━━━━━ RECORD EXTRACTS

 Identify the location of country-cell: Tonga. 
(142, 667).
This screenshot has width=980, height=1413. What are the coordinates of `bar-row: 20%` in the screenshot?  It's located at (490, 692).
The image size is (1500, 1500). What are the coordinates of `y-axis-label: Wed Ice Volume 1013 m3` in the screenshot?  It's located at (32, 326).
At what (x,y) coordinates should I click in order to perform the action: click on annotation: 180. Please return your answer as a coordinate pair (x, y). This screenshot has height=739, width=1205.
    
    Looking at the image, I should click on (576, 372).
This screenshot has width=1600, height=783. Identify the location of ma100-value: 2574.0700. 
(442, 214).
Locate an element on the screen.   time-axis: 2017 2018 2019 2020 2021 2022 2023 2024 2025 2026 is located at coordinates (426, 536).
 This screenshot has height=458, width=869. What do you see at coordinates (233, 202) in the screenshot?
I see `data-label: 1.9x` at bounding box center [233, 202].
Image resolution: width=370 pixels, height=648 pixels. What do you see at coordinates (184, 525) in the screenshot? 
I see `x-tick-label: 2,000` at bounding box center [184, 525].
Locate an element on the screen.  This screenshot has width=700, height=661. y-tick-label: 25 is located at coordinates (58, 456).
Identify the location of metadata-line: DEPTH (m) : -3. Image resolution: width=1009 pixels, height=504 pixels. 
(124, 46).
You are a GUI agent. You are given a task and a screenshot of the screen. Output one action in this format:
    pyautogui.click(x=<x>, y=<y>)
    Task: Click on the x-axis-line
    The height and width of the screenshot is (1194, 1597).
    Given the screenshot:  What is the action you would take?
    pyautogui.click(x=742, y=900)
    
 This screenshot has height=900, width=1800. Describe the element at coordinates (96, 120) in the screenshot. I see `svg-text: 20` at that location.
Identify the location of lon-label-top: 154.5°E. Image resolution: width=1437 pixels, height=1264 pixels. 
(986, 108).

━━━━━━━━━━

▶ _TASK GOAL_:
Reproduce the full listing above verbatim, keeping every line in its original order.

▶ _ANSWER_:
 Identify the location of country-cell: Tonga. 
(142, 667).
This screenshot has width=980, height=1413. What are the coordinates of `bar-row: 20%` in the screenshot?  It's located at (490, 692).
The image size is (1500, 1500). What are the coordinates of `y-axis-label: Wed Ice Volume 1013 m3` in the screenshot?  It's located at (32, 326).
At what (x,y) coordinates should I click in order to perform the action: click on annotation: 180. Please return your answer as a coordinate pair (x, y). This screenshot has height=739, width=1205.
    
    Looking at the image, I should click on (576, 372).
This screenshot has width=1600, height=783. Identify the location of ma100-value: 2574.0700. 
(442, 214).
Locate an element on the screen.   time-axis: 2017 2018 2019 2020 2021 2022 2023 2024 2025 2026 is located at coordinates (426, 536).
 This screenshot has height=458, width=869. What do you see at coordinates (233, 202) in the screenshot?
I see `data-label: 1.9x` at bounding box center [233, 202].
Image resolution: width=370 pixels, height=648 pixels. What do you see at coordinates (184, 525) in the screenshot? 
I see `x-tick-label: 2,000` at bounding box center [184, 525].
Locate an element on the screen.  This screenshot has width=700, height=661. y-tick-label: 25 is located at coordinates (58, 456).
Identify the location of metadata-line: DEPTH (m) : -3. Image resolution: width=1009 pixels, height=504 pixels. 
(124, 46).
You are a GUI agent. You are given a task and a screenshot of the screen. Output one action in this format:
    pyautogui.click(x=<x>, y=<y>)
    Task: Click on the x-axis-line
    The height and width of the screenshot is (1194, 1597).
    Given the screenshot:  What is the action you would take?
    pyautogui.click(x=742, y=900)
    
 This screenshot has height=900, width=1800. Describe the element at coordinates (96, 120) in the screenshot. I see `svg-text: 20` at that location.
Identify the location of lon-label-top: 154.5°E. Image resolution: width=1437 pixels, height=1264 pixels. 
(986, 108).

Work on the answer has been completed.